Spectator Editor Dock
The Spectator editor dock is a panel in the Godot editor that gives you direct control over recording and monitoring without leaving the editor.
Opening the dock
The dock appears automatically on the right side of the Godot editor when the Spectator plugin is enabled (Project → Project Settings → Plugins → Spectator → Enable).
If the dock is not visible, go to Editor → Editor Layout and check that "Spectator" is enabled, or drag it from the dock panel list.
Dock sections
Status bar
At the top of the dock:
● Spectator: Connected (frame 1247)Shows whether the Spectator GDExtension is loaded and the MCP server is connected.
| Status | Meaning |
|---|---|
Ready | Extension loaded, game not running |
Connected (frame N) | Game running, data flowing |
Extension not found | GDExtension binary missing |
MCP disconnected | Server not running or not connected |
Recording controls
The recording section has three buttons:
[ ⏺ Record ] — Start a new recording. The button label changes to "Recording..." while active, and shows the elapsed time.

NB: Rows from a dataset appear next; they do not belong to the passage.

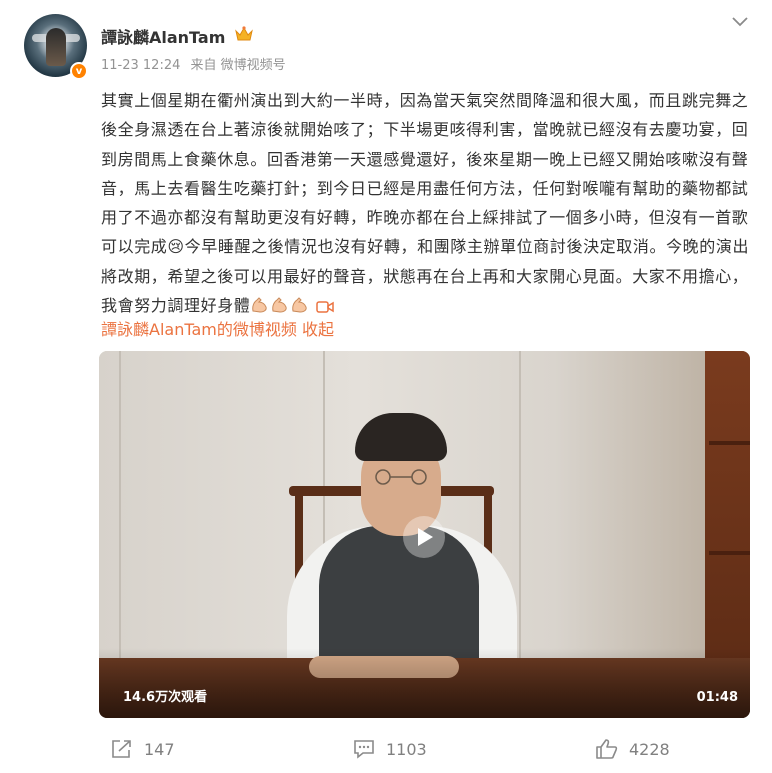 This screenshot has width=772, height=773. Describe the element at coordinates (79, 71) in the screenshot. I see `verified-badge-icon: v` at that location.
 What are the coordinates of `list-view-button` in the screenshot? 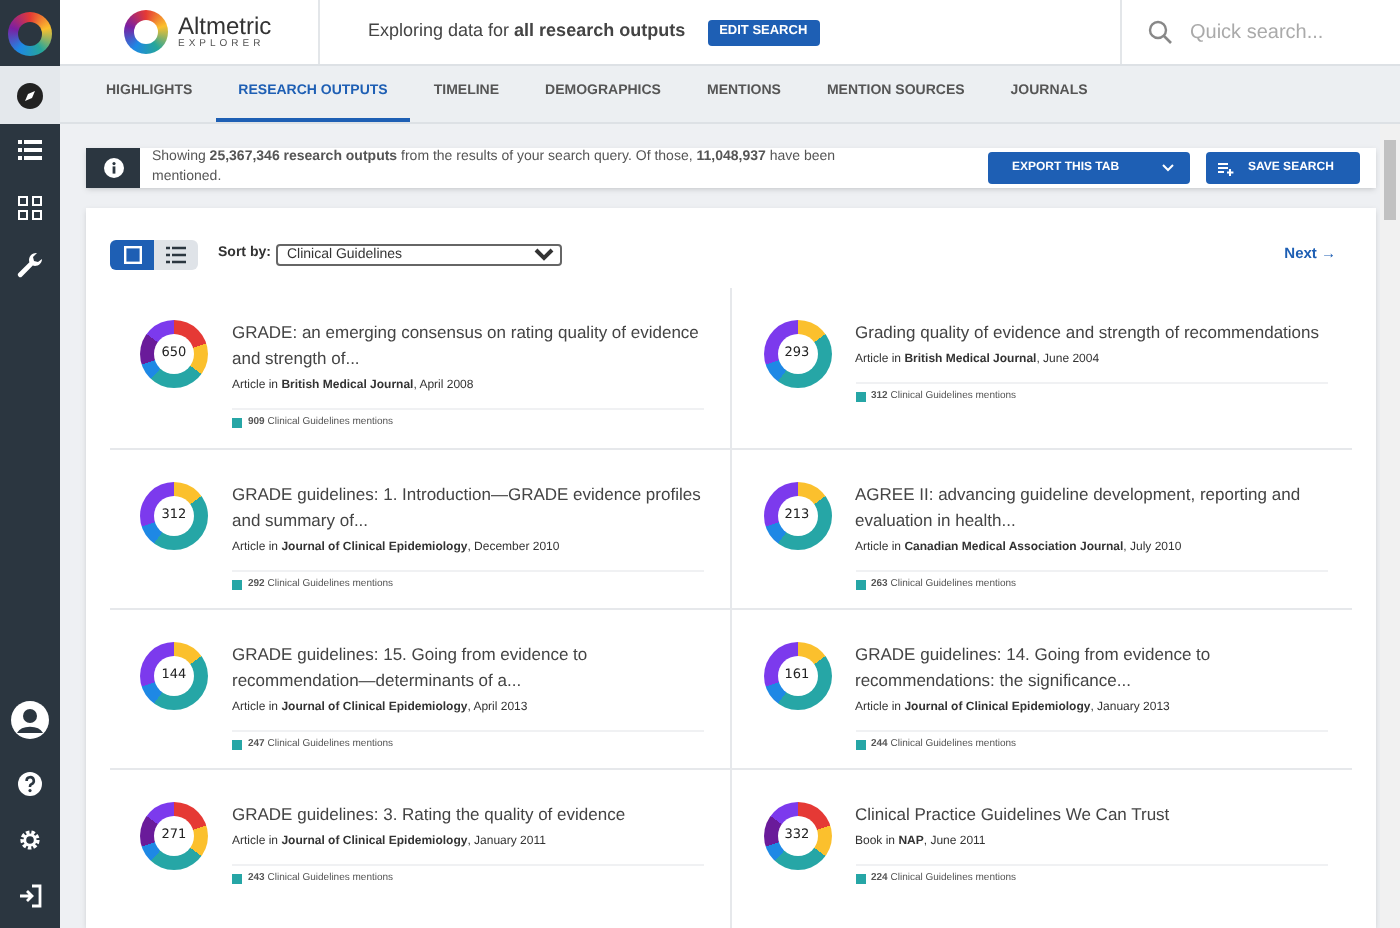 It's located at (176, 254).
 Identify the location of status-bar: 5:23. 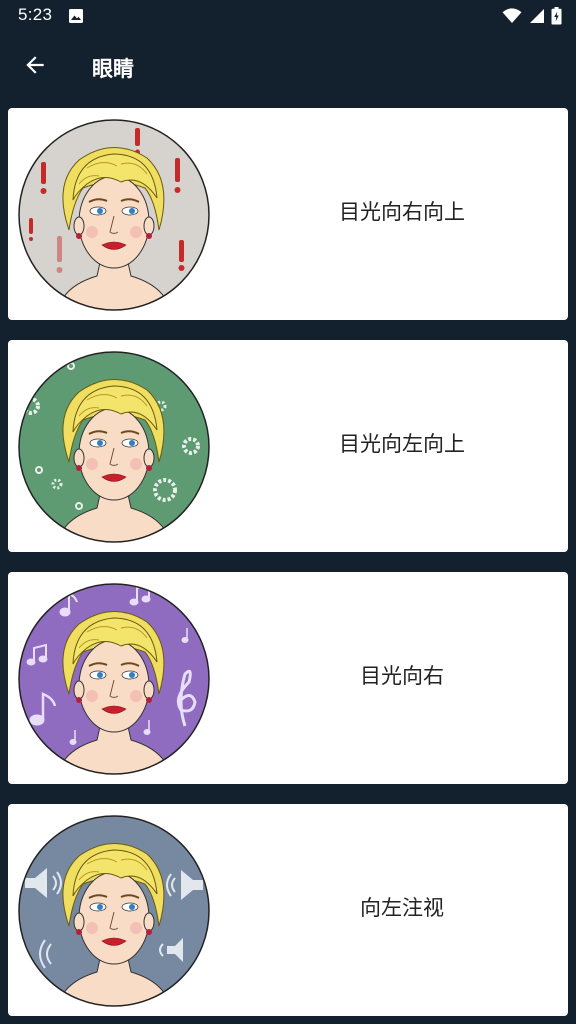
(288, 16).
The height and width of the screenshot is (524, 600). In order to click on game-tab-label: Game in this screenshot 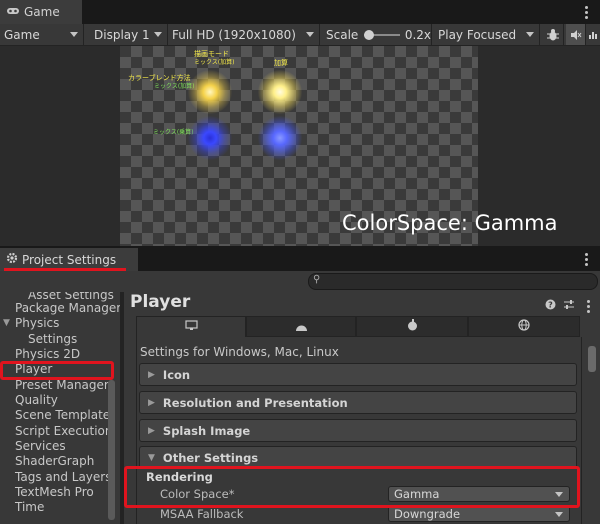, I will do `click(42, 12)`.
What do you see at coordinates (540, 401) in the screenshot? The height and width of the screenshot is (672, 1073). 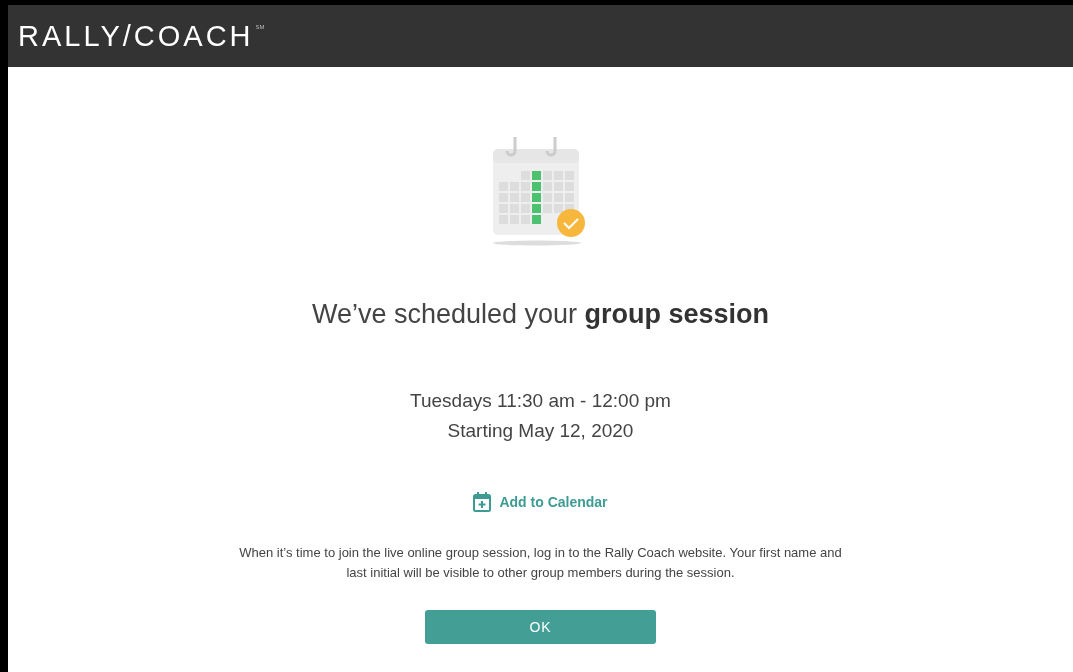 I see `schedule-text: Tuesdays 11:30 am - 12:00 pm` at bounding box center [540, 401].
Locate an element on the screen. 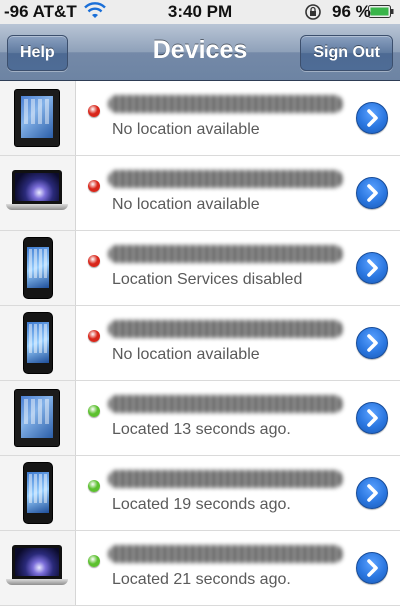 This screenshot has width=400, height=606. status-bar: -96 AT&T 3:40 PM 96 % is located at coordinates (200, 12).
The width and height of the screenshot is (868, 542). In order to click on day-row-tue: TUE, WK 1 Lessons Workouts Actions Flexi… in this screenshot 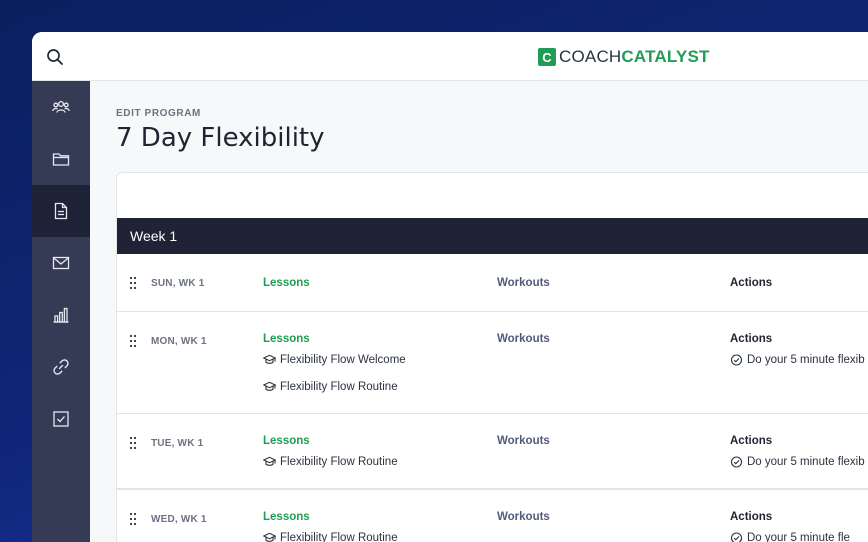, I will do `click(492, 452)`.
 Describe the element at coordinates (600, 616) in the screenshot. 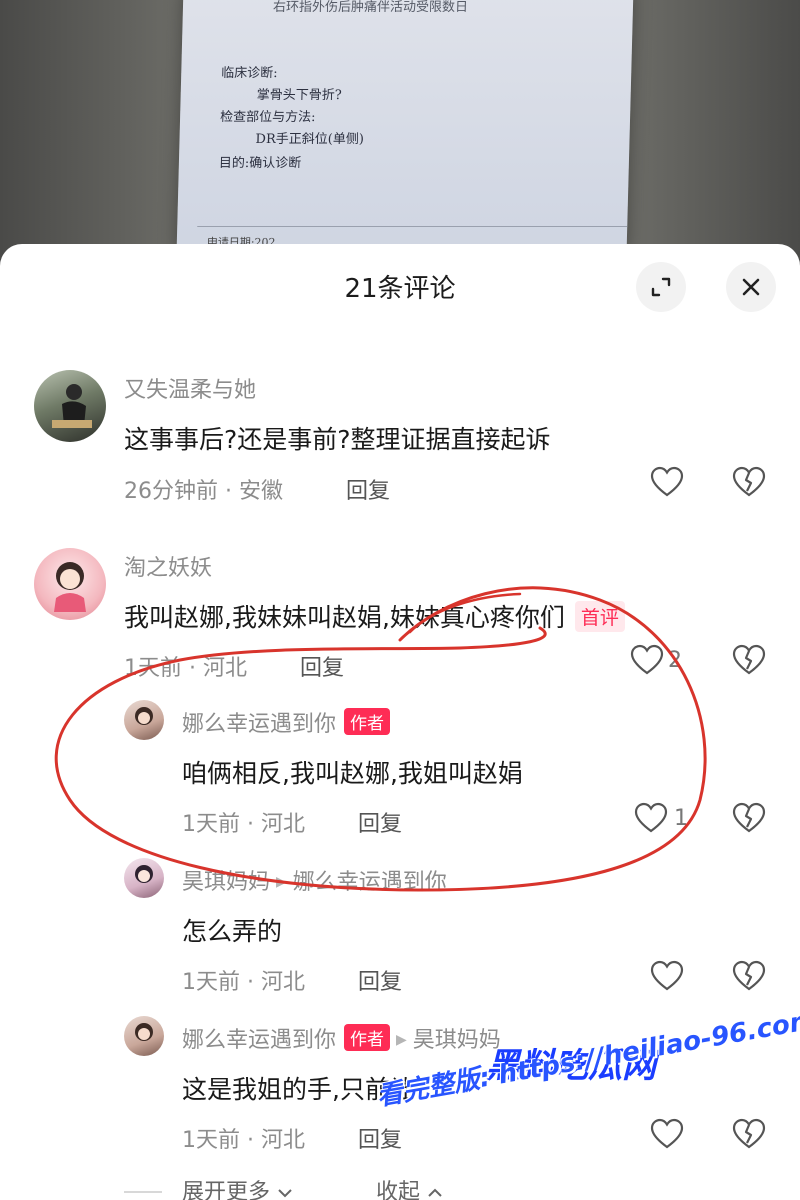

I see `first-comment-badge: 首评` at that location.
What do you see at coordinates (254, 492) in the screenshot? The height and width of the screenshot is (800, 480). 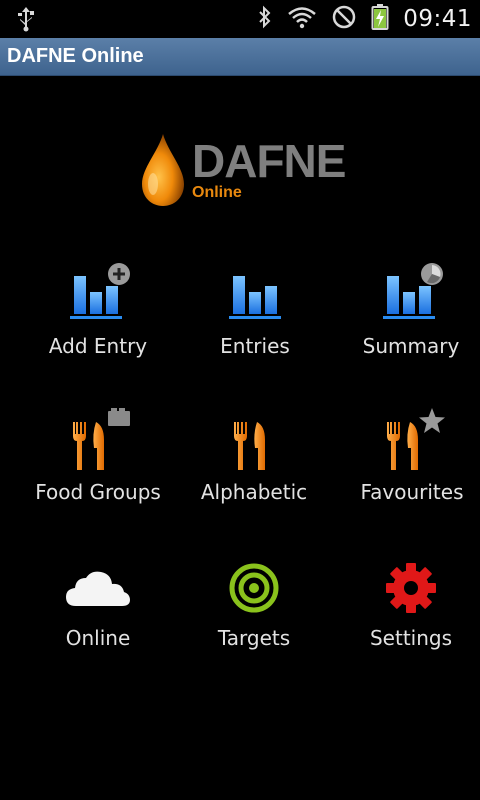 I see `alphabetic-label: Alphabetic` at bounding box center [254, 492].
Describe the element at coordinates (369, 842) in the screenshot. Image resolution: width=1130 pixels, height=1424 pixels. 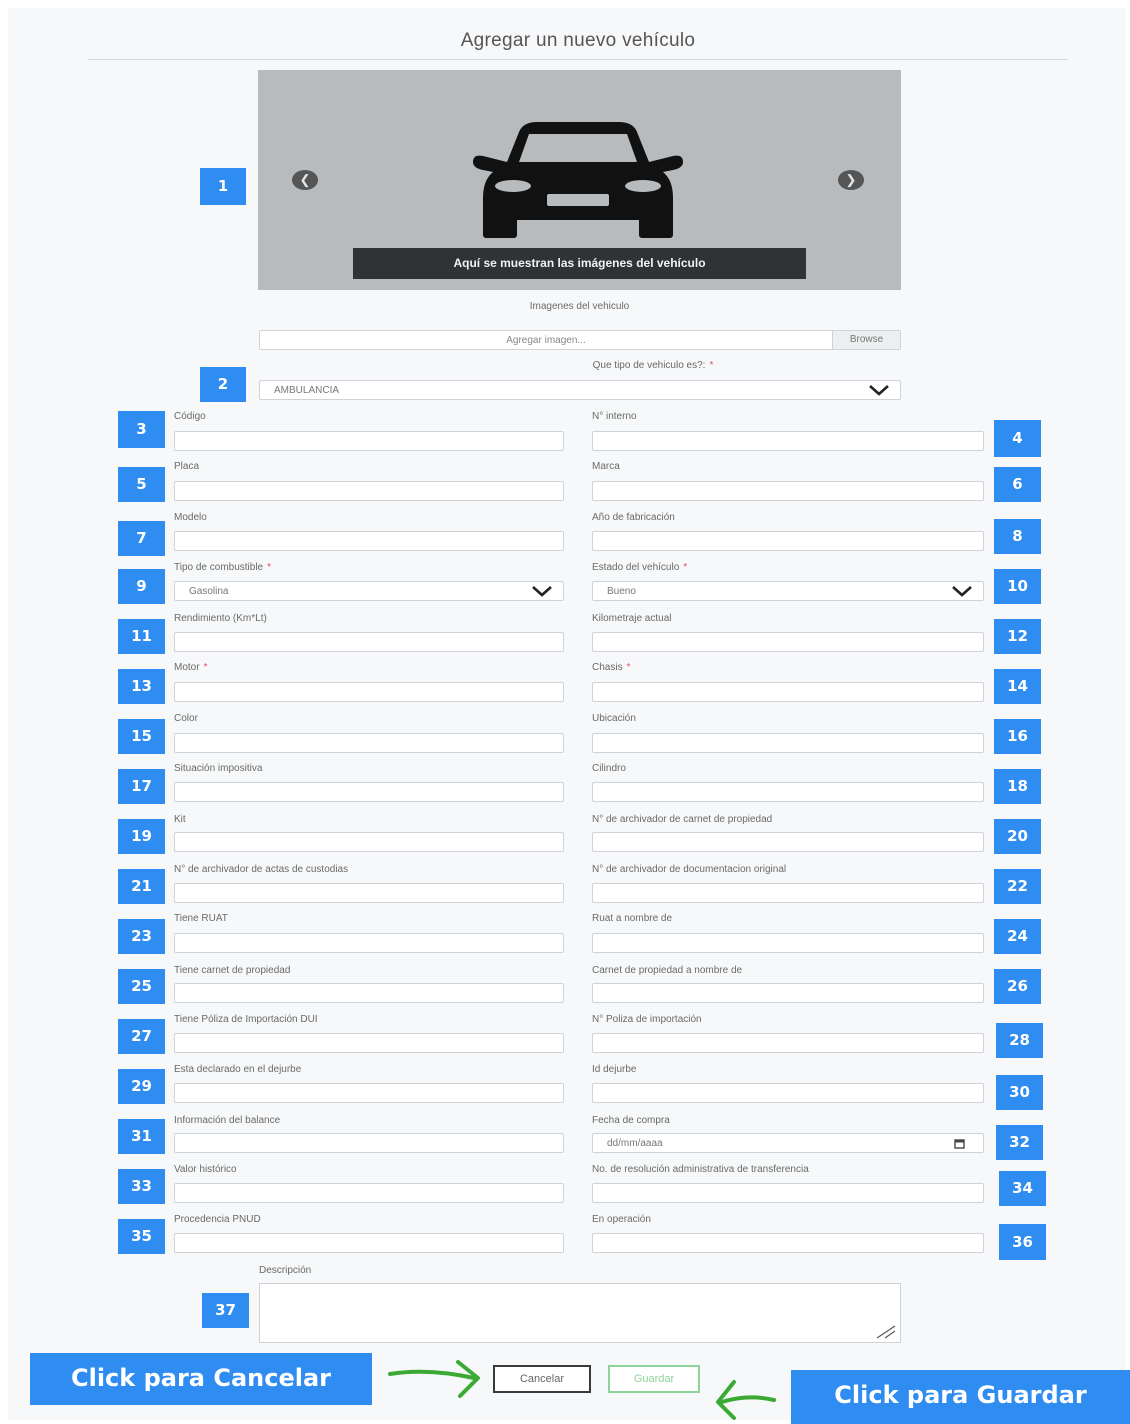
I see `kit-input` at that location.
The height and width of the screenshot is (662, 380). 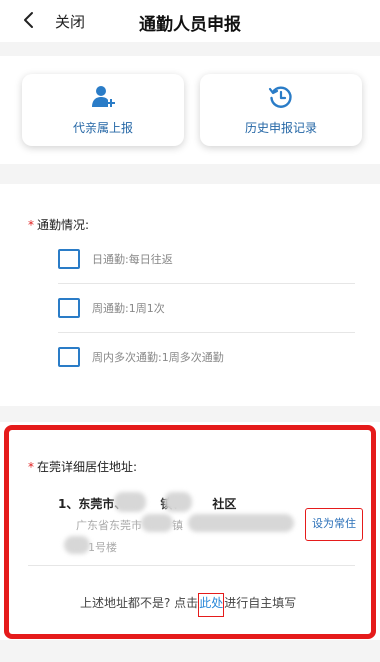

[ 🔖 Mark Bug ] — Mark the current frame. Equivalent to pressing F9. Opens a small dialog to optionally label the mark. Labels appear in the clip timeline.
[ ⏹ Stop ] — Stop the current recording. After stopping, the clip appears in the clip list below.
Clip list
Below the recording controls, the clip list shows all saved clips:
clip_stealth_01 48s ● 2 markers
clip_patrol_test 30s
clip_1741987200 12s ● 1 markerClicking a clip shows its details: creation time, frame count, duration, file size, and marker list with frame numbers and labels.
Delete button (trash icon): removes the clip file from disk.
Inspect button (magnifying glass): opens the clip in the timeline view (if available).
Active watches
The watches section shows all currently active spatial_watch registrations:
w_a1b2c3 Player position, health
w_d4e5f6 Enemy_0 position, velocityClicking a watch entry shows its details (tracked properties, created at frame). The × button deletes the watch.
Activity feed
The activity feed shows recent MCP tool calls made by the AI agent:
14:32:01 spatial_snapshot detail=summary
14:32:05 spatial_inspect node=EnemyDetectionZone
14:32:08 spatial_action set collision_mask=1
14:32:12 clips query_range frames 2700-2730This is useful for understanding what the agent is doing and verifying that tool calls are reaching the game.
Each entry shows:
- Timestamp
- Tool name
- Brief summary of parameters
- Result (green checkmark = success, red × = error)
Keyboard shortcuts
| Shortcut | Action |
|---|---|
| F9 | Mark current frame as bug |
| F11 | Pause / unpause recording |
Use the dock's Record and Stop buttons to start and stop recordings. F9 and F11 work while the game is running, whether focus is on the game window or the editor.
Configuring shortcuts
Shortcuts can be changed in Editor → Editor Settings → Shortcuts → Spectator:
spectator_record_markspectator_record_pause
If these conflict with your game's input, reassign them here.
Reading the activity feed
The activity feed is your window into what the AI agent is doing. Each tool call is logged with a summary:
spatial_snapshot summary, 12 nodes, 847 tokens
spatial_query radius 5m from Player → 3 results
spatial_inspect EnemyDetectionZone, properties+signals
spatial_action Enemy_0.collision_mask = 1 ✓
clips list → 3 clipsIf you see a tool call succeed but get unexpected results, click the entry to expand it — you can see the full parameters sent and the full response returned.
Error entries
Errors appear in red:
spatial_inspect Player/NonexistentNode ✗ Node not foundErrors are usually miscommunication between the agent and the scene structure. Check that the node path is correct (use scene_tree to verify).
Tips
Leave the dock visible during debugging sessions. Watching the activity feed in real time tells you what the agent is doing and helps you give better guidance.
Use the clip list as your recording archive. After each debugging session, rename your clips to something descriptive (right-click → Rename in the clip list). This makes them findable later.
The frame counter in the status bar is your reference. When you want to tell the agent "start analyzing from where I am now," read the current frame from the dock status bar.
Monitor the activity feed for token spikes. If you see a tool call returning very high token counts (e.g., spatial_snapshot: 8,400 tokens), the response may be too large. Ask the agent to use tighter budgets or filter by type.